→ **EXERCICES**:
1. Reformulez sous forme de liste le paragraphe de la lettre sur l'accès aux médicaments qui commence par « Les malades atteints du sida », en conservant ses faits principaux.
2. Veuillez poursuivre la lettre sur l'accès aux médicaments après sa dernière phrase.

Monsieur le Président de la République française,
Monsieur le Premier Ministre,
Messieurs les Ministres de la Santé et du Commerce
Paris, le 17 avril 2001
Le 18 avril, à Prétoria, en Afrique du Sud, reprendra un procès qui retient toute notre attention tant ses conclusions et son retentissement seront déterminants pour les médecins impliqués dans les soins aux plus démunis.
Il n'est plus acceptable pour nous et nos patients de se voir refuser l'accès à des médicaments efficaces. Abandon de la recherche pour les maladies tropicales, abandon de la production de certains médicaments essentiels et prix prohibitifs pour les nouvelles molécules conduisent à des situations catastrophiques. L'épidémie de paludisme qui a touché un million de Burundais, l'hiver dernier, constitue un exemple frappant de l'impasse dans laquelle nous nous trouvons. En effet, la majorité de ces malades a été traitée avec de la chloroquine dont l'inefficacité est établie dans tous les pays de la région. Des alternatives thérapeutiques existent mais leur coût interdit pour l'instant leur utilisation élargie.
Les malades atteints du sida sont un autre exemple de cette situation inacceptable. Alors que l'Afrique du Sud prend un tournant décisif pour permettre à ces patients de bénéficier de traitements, 39 compagnies pharmaceutiques, parmi lesquelles Aventis, une entreprise française, ont engagé une action en justice contre le gouvernement sud-africain. Elles demandent que celui-ci retire une loi, votée en 1997 et bloquée depuis, destinée à rendre les médicaments plus accessibles. Cette loi permettrait à de nombreux patients atteints du sida ou d'autres maladies d'obtenir à un prix abordable les médicaments essentiels à leur survie.
L' enjeu de ce procès est de savoir si la priorité sera donnée au maintien des profits de l'industrie pharmaceutique, au détriment de l'accès à des médicaments vitaux pour les malades. Les compagnies pharmaceutiques ont, certes, besoin de la protection assurée par les brevets pour financer leurs recherches. Mais cet argument est irrecevable car les bénéfices réalisés sur la vente des anti-rétroviraux depuis le milieu des années 1990 devraient permettre, aujourd'hui, aux patients les plus menacés de disposer d'un traitement.

Entrées de données collectées:

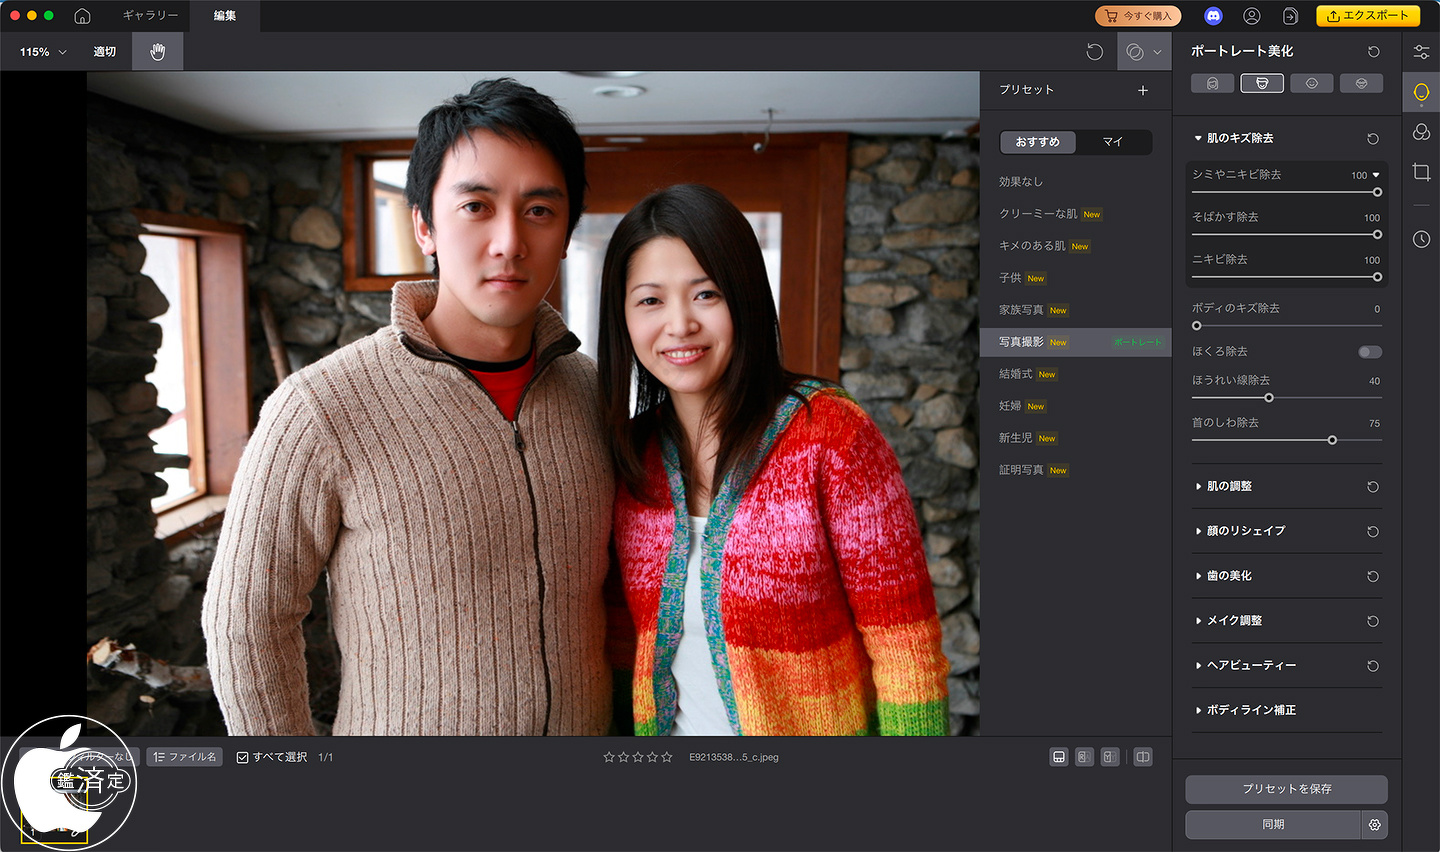Click the プリセットを保存 button
Viewport: 1440px width, 852px height.
[x=1286, y=789]
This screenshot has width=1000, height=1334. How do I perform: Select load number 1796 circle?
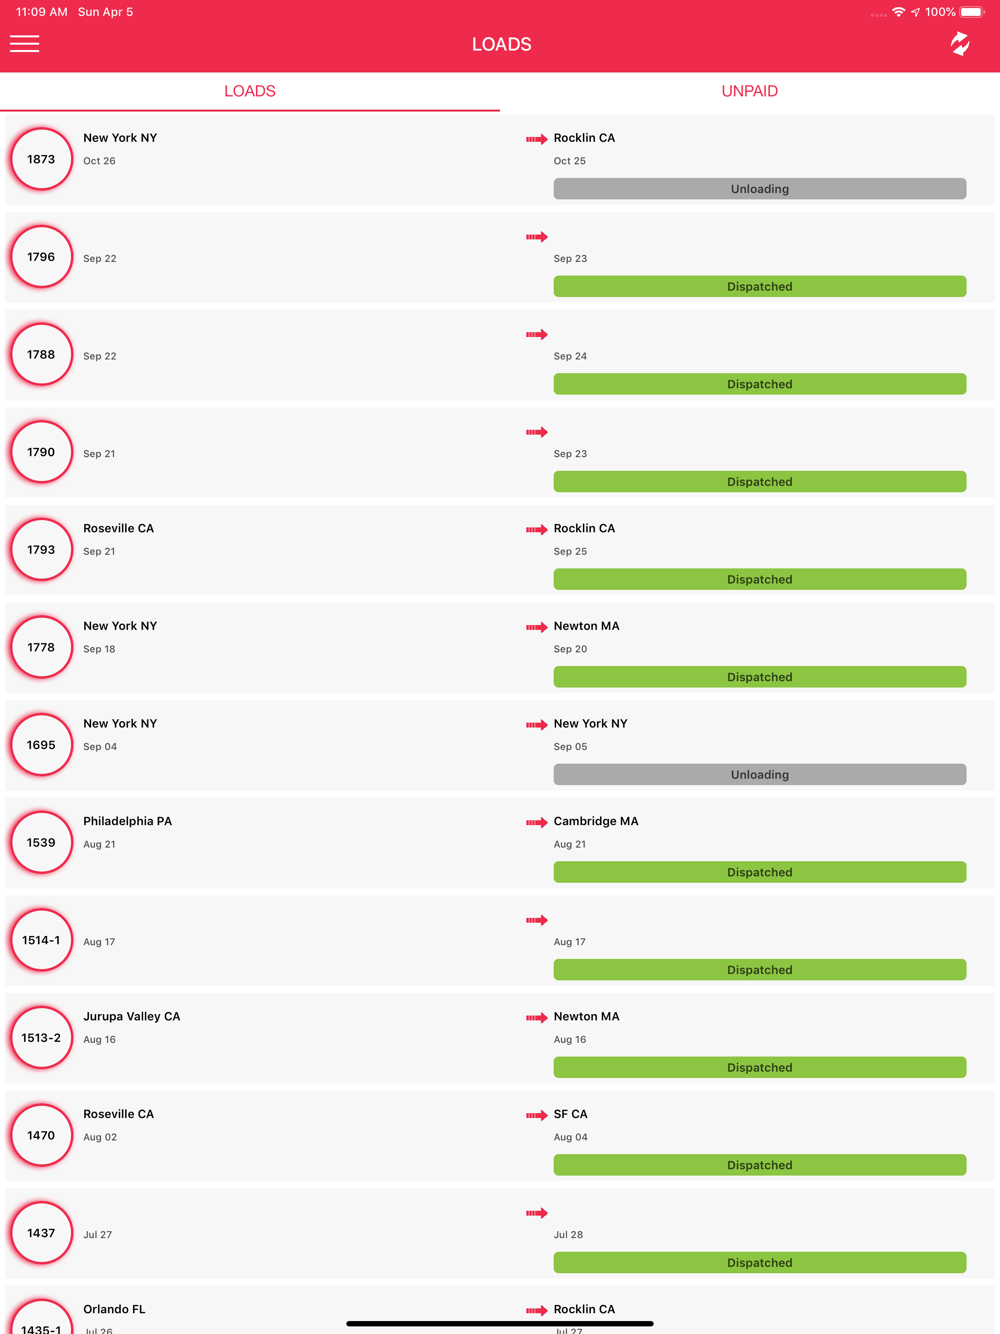(41, 257)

→ **RÉPONSES AUX EXERCICES**:
1.
- Les malades du sida sont un autre exemple de situation inacceptable.
- L'Afrique du Sud prend un tournant décisif pour permettre à ces patients de bénéficier de traitements.
- 39 compagnies pharmaceutiques, dont l'entreprise française Aventis, ont engagé une action en justice contre le gouvernement sud-africain.
- Elles demandent le retrait d'une loi votée en 1997 et bloquée depuis, destinée à rendre les médicaments plus accessibles.
- Cette loi permettrait à de nombreux malades du sida ou d'autres maladies d'obtenir à un prix abordable les médicaments essentiels à leur survie.

2.
Les compagnies pharmaceutiques le savent bien et elles ont déjà proposé, en marge du procès, des tarifs préférentiels pour certains médicaments. Mais ces annonces ne constituent pas une réponse durable et la vie des malades ne peut dépendre de ces offres « promotionnelles ».
Depuis le 11 mars dernier, plus de 250 000 personnes à travers le monde se sont mobilisées aux côtés de Médecins Sans Frontières en signant une pétition qui demande aux compagnies pharmaceutiques de retirer leur plainte sans condition. Les 626 membres du Parlement Européen, des représentants des gouvernements belge, allemand, hollandais et danois ont pris, pour leur part, des positions publiques fortes en soutien au gouvernement sud-africain et en faveur de l'accès aux médicaments pour les pays pauvres.
Parce que le défi posé par l'absence d'accès aux médicaments essentiels pour les plus démunis réclame de l'ambition, mais aussi une forte volonté politique, nous nous adressons à vous. En demandant à la société Aventis de retirer sa plainte, en soutenant les initiatives des pays désireux de favoriser l'accès aux médicaments vitaux et en participant à l'élaboration de politiques appropriées, la France pourrait jouer un rôle de premier plan dans la mise en place de solutions plus équitables.
Je vous prie de croire, Monsieur le Président de la République, Monsieur le Premier Ministre et Messieurs les Ministres à l'expression de ma haute considération.